» Task brief
Could you extract every line from the first one through the line containing "redo is located at coordinates (642, 73).", both included, and copy them word for word?

» Entries
----------------------------------------

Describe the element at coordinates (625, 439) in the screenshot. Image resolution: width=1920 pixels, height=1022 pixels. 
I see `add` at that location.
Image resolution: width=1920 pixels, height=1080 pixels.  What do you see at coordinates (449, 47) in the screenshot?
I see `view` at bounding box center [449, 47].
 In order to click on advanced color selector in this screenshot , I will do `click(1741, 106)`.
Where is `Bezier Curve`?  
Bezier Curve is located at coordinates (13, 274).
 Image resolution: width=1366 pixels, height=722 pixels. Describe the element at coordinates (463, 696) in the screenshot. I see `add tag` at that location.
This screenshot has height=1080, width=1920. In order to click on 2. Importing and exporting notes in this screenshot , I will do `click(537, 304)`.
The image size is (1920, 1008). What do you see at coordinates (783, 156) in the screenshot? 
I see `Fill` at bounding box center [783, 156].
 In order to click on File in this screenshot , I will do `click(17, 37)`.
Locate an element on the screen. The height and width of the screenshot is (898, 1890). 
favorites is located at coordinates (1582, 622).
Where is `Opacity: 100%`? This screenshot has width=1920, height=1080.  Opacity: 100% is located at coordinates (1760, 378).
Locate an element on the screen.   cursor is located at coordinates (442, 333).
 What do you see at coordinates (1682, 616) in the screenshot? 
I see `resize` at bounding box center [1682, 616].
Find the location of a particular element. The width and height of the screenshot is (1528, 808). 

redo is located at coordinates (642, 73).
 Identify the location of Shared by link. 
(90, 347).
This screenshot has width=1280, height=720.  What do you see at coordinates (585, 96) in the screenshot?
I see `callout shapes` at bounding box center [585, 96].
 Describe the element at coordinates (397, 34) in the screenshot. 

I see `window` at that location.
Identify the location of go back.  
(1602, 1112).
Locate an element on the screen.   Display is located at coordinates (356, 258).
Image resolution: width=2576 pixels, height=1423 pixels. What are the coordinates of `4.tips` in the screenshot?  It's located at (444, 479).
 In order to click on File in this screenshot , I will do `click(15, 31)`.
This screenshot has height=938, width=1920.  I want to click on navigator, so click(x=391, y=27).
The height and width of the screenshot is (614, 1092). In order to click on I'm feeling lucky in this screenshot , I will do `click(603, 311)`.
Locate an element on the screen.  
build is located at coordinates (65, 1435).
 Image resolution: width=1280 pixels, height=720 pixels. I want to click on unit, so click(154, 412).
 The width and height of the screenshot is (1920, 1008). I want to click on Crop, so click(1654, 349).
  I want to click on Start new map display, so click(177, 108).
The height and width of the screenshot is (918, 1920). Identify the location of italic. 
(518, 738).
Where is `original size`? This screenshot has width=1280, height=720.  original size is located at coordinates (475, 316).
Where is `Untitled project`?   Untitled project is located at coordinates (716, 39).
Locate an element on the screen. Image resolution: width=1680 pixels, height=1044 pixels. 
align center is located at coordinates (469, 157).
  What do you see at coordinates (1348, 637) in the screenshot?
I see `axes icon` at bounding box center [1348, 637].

----------------------------------------

» Task answer
Describe the element at coordinates (625, 439) in the screenshot. Image resolution: width=1920 pixels, height=1022 pixels. 
I see `add` at that location.
Image resolution: width=1920 pixels, height=1080 pixels.  What do you see at coordinates (449, 47) in the screenshot?
I see `view` at bounding box center [449, 47].
 In order to click on advanced color selector in this screenshot , I will do `click(1741, 106)`.
Where is `Bezier Curve`?  
Bezier Curve is located at coordinates (13, 274).
 Image resolution: width=1366 pixels, height=722 pixels. Describe the element at coordinates (463, 696) in the screenshot. I see `add tag` at that location.
This screenshot has height=1080, width=1920. In order to click on 2. Importing and exporting notes in this screenshot , I will do `click(537, 304)`.
The image size is (1920, 1008). What do you see at coordinates (783, 156) in the screenshot? 
I see `Fill` at bounding box center [783, 156].
 In order to click on File in this screenshot , I will do `click(17, 37)`.
Locate an element on the screen. The height and width of the screenshot is (898, 1890). 
favorites is located at coordinates (1582, 622).
Where is `Opacity: 100%`? This screenshot has width=1920, height=1080.  Opacity: 100% is located at coordinates (1760, 378).
Locate an element on the screen.   cursor is located at coordinates (442, 333).
 What do you see at coordinates (1682, 616) in the screenshot? 
I see `resize` at bounding box center [1682, 616].
Find the location of a particular element. The width and height of the screenshot is (1528, 808). 

redo is located at coordinates (642, 73).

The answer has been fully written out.